Mutations generated in human immunodeficiency virus type 1 long terminal repeat during vertical transmission correlate with viral gene expression.

We determined the effect of mutations generated in HIV-1 LTR on viral gene expression in six mother-infant pairs following vertical transmission. We show that the functional domains critical for LTR function, the promoter (TATAA), enhancers (three SpI and two NFkappaB sites), the modulatory region (two AP-I sites, two NFAT, one NF-IL6 site, one Ets-1, and one USF-1) and the TAR region were generally conserved among mother-infant pairs, although we observed several patient and pair specific mutations in these important domains.
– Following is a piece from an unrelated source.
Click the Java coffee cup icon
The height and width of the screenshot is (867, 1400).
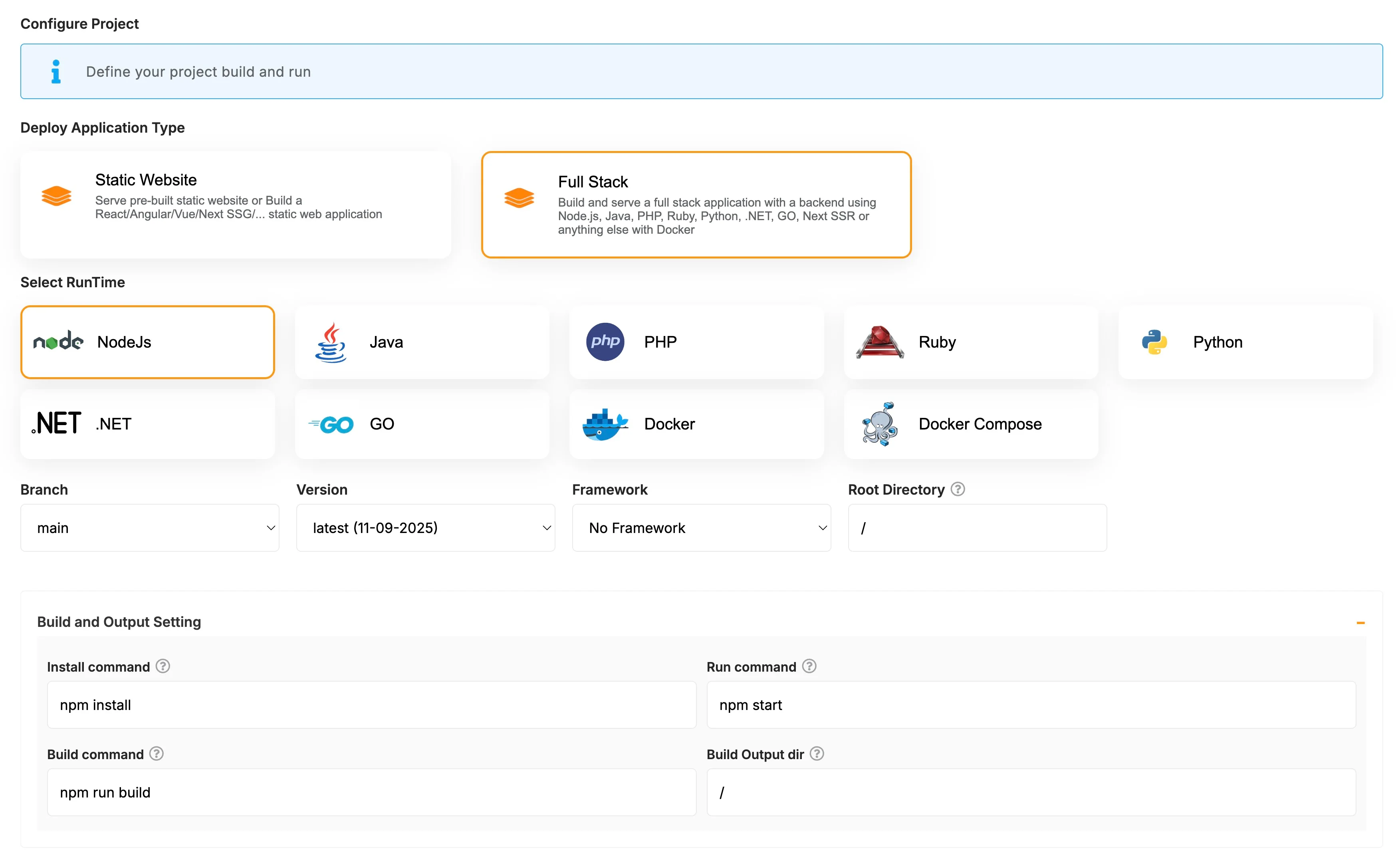331,342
We then determined the promoter activity of our mother-infant LTR sequences by measuring CAT gene expression, which was driven by these LTRs and found that most of these HIV-1 LTRs derived from 6 mother-infant pairs were functional. However, mutations in the important transcription factor binding sites, including TATAA, SpI, NFkappaB, AP-I, NFAT, NF-IL6, Ets-1, USF-1 and TAR resulted in reduced LTR driven CAT gene expression. Taken together, conservation of functional domains in the LTR during vertical transmission supports the notion that a functional LTR is critical in viral replication and pathogenesis and mutations generated during the course of infection correlated with HIV-1 gene expression.